── Material provided
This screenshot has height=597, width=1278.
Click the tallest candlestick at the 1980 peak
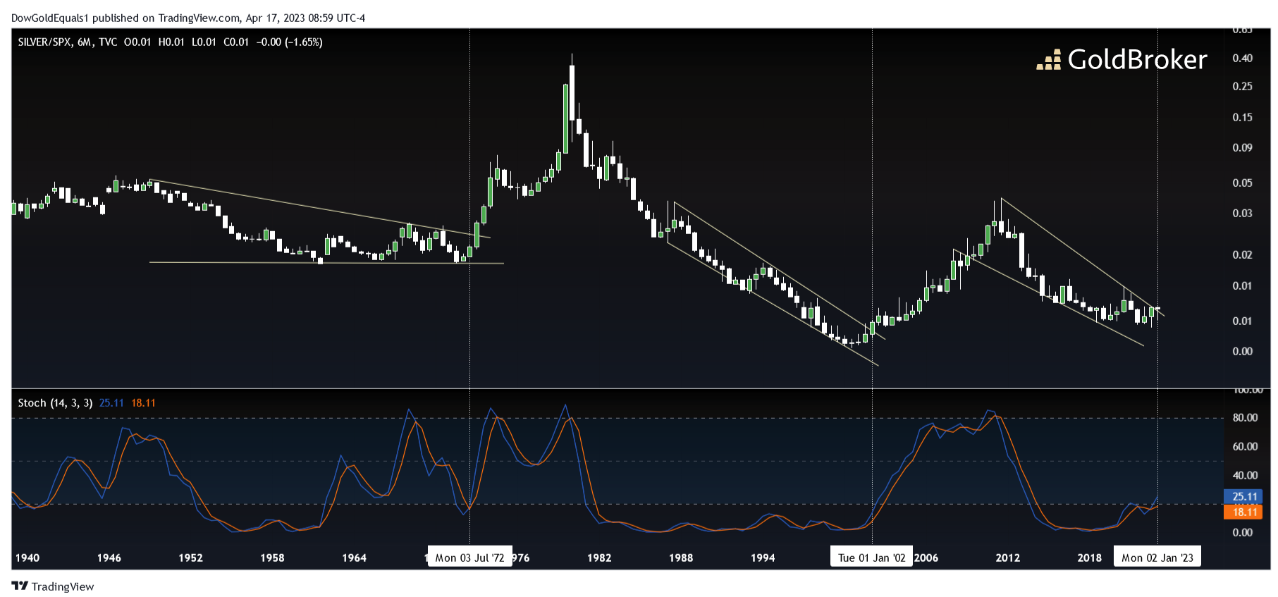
────
── Material provided
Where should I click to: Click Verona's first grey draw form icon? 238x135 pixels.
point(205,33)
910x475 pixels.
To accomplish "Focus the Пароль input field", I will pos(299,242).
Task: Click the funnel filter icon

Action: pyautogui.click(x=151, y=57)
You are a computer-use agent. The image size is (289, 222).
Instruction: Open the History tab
────
Task objective
Using the data above, reproduce exactly the lines from the line that contains "Where should I" through the line that contains "Instruction: Open the History tab", including both.

Solution for this task
Where should I click to: Click Verona's first grey draw form icon? 238x135 pixels.
point(205,33)
910x475 pixels.
To accomplish "Focus the Пароль input field", I will pos(299,242).
Task: Click the funnel filter icon

Action: pyautogui.click(x=151, y=57)
You are a computer-use agent. The image size is (289, 222).
Instruction: Open the History tab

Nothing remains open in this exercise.